WORK ITEM:
Please output the entries below exactly as they are.

##### DATA TO EXAMINE

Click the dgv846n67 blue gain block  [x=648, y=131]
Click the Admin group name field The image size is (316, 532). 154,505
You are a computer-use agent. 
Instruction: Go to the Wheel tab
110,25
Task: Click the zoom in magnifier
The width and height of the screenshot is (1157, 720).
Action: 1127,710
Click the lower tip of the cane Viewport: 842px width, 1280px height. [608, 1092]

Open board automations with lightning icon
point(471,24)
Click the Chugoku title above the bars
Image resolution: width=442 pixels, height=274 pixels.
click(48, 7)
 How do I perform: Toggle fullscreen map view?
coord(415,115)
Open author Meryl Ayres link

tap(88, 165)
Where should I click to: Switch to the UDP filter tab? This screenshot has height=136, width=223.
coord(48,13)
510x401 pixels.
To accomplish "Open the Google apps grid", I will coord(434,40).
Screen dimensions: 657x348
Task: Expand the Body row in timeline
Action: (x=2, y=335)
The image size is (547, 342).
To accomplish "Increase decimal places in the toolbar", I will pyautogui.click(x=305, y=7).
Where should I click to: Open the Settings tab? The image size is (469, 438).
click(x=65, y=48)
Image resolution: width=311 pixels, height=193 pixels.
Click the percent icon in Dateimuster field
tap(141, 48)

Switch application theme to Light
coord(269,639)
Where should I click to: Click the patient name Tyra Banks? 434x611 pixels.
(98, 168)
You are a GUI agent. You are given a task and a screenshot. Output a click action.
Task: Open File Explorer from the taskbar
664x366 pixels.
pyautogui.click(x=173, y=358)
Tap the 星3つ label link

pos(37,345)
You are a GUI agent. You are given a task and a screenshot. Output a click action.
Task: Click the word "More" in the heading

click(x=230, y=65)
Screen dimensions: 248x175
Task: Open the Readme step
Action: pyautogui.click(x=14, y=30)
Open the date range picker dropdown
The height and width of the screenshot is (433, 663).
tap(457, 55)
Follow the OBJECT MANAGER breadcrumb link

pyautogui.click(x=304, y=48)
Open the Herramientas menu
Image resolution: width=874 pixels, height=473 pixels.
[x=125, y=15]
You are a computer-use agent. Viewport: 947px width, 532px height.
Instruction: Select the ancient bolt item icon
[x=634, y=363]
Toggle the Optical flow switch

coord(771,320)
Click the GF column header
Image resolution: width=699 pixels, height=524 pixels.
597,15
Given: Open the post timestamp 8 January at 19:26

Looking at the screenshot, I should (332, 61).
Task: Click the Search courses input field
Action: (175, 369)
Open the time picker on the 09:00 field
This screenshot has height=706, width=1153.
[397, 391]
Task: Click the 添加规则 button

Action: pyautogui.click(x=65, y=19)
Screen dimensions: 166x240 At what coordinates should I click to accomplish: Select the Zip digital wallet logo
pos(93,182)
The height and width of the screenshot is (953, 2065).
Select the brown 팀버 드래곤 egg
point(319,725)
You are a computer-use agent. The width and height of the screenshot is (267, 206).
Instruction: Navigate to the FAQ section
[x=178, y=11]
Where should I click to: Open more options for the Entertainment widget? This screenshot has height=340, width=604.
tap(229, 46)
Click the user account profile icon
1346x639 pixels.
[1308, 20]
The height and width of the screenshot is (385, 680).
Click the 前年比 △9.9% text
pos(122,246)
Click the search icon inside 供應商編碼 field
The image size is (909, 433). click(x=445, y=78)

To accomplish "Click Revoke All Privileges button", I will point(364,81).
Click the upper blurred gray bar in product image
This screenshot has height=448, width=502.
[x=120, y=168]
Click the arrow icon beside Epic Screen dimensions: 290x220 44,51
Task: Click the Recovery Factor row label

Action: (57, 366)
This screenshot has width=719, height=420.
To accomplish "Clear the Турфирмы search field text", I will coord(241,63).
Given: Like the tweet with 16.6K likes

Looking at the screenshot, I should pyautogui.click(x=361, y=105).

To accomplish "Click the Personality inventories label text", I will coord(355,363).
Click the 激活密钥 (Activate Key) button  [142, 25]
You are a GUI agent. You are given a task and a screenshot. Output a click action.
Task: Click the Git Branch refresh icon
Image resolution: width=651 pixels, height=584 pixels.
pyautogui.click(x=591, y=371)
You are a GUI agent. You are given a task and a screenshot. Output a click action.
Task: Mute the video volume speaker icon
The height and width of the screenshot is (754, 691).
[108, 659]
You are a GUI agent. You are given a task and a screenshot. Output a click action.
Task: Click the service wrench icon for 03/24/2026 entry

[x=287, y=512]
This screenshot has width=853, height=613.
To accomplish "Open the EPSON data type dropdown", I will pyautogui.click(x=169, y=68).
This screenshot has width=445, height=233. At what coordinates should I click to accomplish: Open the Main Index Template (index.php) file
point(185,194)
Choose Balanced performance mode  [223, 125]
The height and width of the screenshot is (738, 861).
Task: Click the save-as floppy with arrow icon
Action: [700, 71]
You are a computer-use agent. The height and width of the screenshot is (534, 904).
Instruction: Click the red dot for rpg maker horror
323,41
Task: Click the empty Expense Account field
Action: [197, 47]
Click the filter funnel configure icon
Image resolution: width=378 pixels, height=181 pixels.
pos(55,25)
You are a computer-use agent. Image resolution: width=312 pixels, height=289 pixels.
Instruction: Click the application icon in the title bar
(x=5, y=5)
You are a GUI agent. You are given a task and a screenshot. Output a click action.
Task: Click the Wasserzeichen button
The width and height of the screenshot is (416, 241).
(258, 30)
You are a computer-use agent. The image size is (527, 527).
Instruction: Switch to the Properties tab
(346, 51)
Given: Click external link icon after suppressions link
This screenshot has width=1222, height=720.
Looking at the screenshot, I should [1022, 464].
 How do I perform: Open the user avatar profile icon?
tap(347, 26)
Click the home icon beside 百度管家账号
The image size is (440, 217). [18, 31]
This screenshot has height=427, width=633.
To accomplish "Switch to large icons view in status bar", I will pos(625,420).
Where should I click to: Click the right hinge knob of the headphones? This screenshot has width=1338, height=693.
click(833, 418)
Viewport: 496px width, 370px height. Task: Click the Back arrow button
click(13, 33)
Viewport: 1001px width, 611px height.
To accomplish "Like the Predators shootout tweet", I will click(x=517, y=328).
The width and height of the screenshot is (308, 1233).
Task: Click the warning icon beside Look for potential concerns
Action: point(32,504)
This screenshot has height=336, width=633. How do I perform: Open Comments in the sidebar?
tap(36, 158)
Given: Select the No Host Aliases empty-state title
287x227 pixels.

##########

ANSWER SECTION:
Click the dgv846n67 blue gain block  [x=648, y=131]
Click the Admin group name field The image size is (316, 532). 154,505
You are a computer-use agent. 
Instruction: Go to the Wheel tab
110,25
Task: Click the zoom in magnifier
The width and height of the screenshot is (1157, 720).
Action: 1127,710
Click the lower tip of the cane Viewport: 842px width, 1280px height. [608, 1092]

Open board automations with lightning icon
point(471,24)
Click the Chugoku title above the bars
Image resolution: width=442 pixels, height=274 pixels.
click(48, 7)
 How do I perform: Toggle fullscreen map view?
coord(415,115)
Open author Meryl Ayres link

tap(88, 165)
Where should I click to: Switch to the UDP filter tab? This screenshot has height=136, width=223.
coord(48,13)
510x401 pixels.
To accomplish "Open the Google apps grid", I will coord(434,40).
Screen dimensions: 657x348
Task: Expand the Body row in timeline
Action: (x=2, y=335)
The image size is (547, 342).
To accomplish "Increase decimal places in the toolbar", I will pyautogui.click(x=305, y=7).
Where should I click to: Open the Settings tab? The image size is (469, 438).
click(x=65, y=48)
Image resolution: width=311 pixels, height=193 pixels.
Click the percent icon in Dateimuster field
tap(141, 48)

Switch application theme to Light
coord(269,639)
Where should I click to: Click the patient name Tyra Banks? 434x611 pixels.
(98, 168)
You are a GUI agent. You are given a task and a screenshot. Output a click action.
Task: Open File Explorer from the taskbar
664x366 pixels.
pyautogui.click(x=173, y=358)
Tap the 星3つ label link

pos(37,345)
You are a GUI agent. You are given a task and a screenshot. Output a click action.
Task: Click the word "More" in the heading

click(x=230, y=65)
Screen dimensions: 248x175
Task: Open the Readme step
Action: pyautogui.click(x=14, y=30)
Open the date range picker dropdown
The height and width of the screenshot is (433, 663).
tap(457, 55)
Follow the OBJECT MANAGER breadcrumb link

pyautogui.click(x=304, y=48)
Open the Herramientas menu
Image resolution: width=874 pixels, height=473 pixels.
[x=125, y=15]
You are a computer-use agent. Viewport: 947px width, 532px height.
Instruction: Select the ancient bolt item icon
[x=634, y=363]
Toggle the Optical flow switch

coord(771,320)
Click the GF column header
Image resolution: width=699 pixels, height=524 pixels.
597,15
Given: Open the post timestamp 8 January at 19:26

Looking at the screenshot, I should (332, 61).
Task: Click the Search courses input field
Action: (175, 369)
Open the time picker on the 09:00 field
This screenshot has height=706, width=1153.
[397, 391]
Task: Click the 添加规则 button

Action: pyautogui.click(x=65, y=19)
Screen dimensions: 166x240 At what coordinates should I click to accomplish: Select the Zip digital wallet logo
pos(93,182)
The height and width of the screenshot is (953, 2065).
Select the brown 팀버 드래곤 egg
point(319,725)
You are a computer-use agent. The width and height of the screenshot is (267, 206).
Instruction: Navigate to the FAQ section
[x=178, y=11]
Where should I click to: Open more options for the Entertainment widget? This screenshot has height=340, width=604.
tap(229, 46)
Click the user account profile icon
1346x639 pixels.
[1308, 20]
The height and width of the screenshot is (385, 680).
Click the 前年比 △9.9% text
pos(122,246)
Click the search icon inside 供應商編碼 field
The image size is (909, 433). click(x=445, y=78)

To accomplish "Click Revoke All Privileges button", I will point(364,81).
Click the upper blurred gray bar in product image
This screenshot has height=448, width=502.
[x=120, y=168]
Click the arrow icon beside Epic Screen dimensions: 290x220 44,51
Task: Click the Recovery Factor row label

Action: (57, 366)
This screenshot has width=719, height=420.
To accomplish "Clear the Турфирмы search field text", I will coord(241,63).
Given: Like the tweet with 16.6K likes

Looking at the screenshot, I should pyautogui.click(x=361, y=105).

To accomplish "Click the Personality inventories label text", I will coord(355,363).
Click the 激活密钥 (Activate Key) button  [142, 25]
You are a GUI agent. You are given a task and a screenshot. Output a click action.
Task: Click the Git Branch refresh icon
Image resolution: width=651 pixels, height=584 pixels.
pyautogui.click(x=591, y=371)
You are a GUI agent. You are given a task and a screenshot. Output a click action.
Task: Mute the video volume speaker icon
The height and width of the screenshot is (754, 691).
[108, 659]
You are a GUI agent. You are given a task and a screenshot. Output a click action.
Task: Click the service wrench icon for 03/24/2026 entry

[x=287, y=512]
This screenshot has width=853, height=613.
To accomplish "Open the EPSON data type dropdown", I will pyautogui.click(x=169, y=68).
This screenshot has width=445, height=233. At what coordinates should I click to accomplish: Open the Main Index Template (index.php) file
point(185,194)
Choose Balanced performance mode  [223, 125]
The height and width of the screenshot is (738, 861).
Task: Click the save-as floppy with arrow icon
Action: [700, 71]
You are a computer-use agent. The height and width of the screenshot is (534, 904).
Instruction: Click the red dot for rpg maker horror
323,41
Task: Click the empty Expense Account field
Action: [197, 47]
Click the filter funnel configure icon
Image resolution: width=378 pixels, height=181 pixels.
pos(55,25)
You are a computer-use agent. Image resolution: width=312 pixels, height=289 pixels.
Instruction: Click the application icon in the title bar
(x=5, y=5)
You are a GUI agent. You are given a task and a screenshot. Output a click action.
Task: Click the Wasserzeichen button
The width and height of the screenshot is (416, 241).
(258, 30)
You are a computer-use agent. The image size is (527, 527).
Instruction: Switch to the Properties tab
(346, 51)
Given: Click external link icon after suppressions link
This screenshot has width=1222, height=720.
Looking at the screenshot, I should [1022, 464].
 How do I perform: Open the user avatar profile icon?
tap(347, 26)
Click the home icon beside 百度管家账号
The image size is (440, 217). [18, 31]
This screenshot has height=427, width=633.
To accomplish "Switch to large icons view in status bar", I will pos(625,420).
Where should I click to: Click the right hinge knob of the headphones? This screenshot has width=1338, height=693.
click(833, 418)
Viewport: 496px width, 370px height. Task: Click the Back arrow button
click(13, 33)
Viewport: 1001px width, 611px height.
To accomplish "Like the Predators shootout tweet", I will click(x=517, y=328).
The width and height of the screenshot is (308, 1233).
Task: Click the warning icon beside Look for potential concerns
Action: point(32,504)
This screenshot has height=336, width=633. How do I perform: Open Comments in the sidebar?
tap(36, 158)
Given: Select the No Host Aliases empty-state title
287x227 pixels.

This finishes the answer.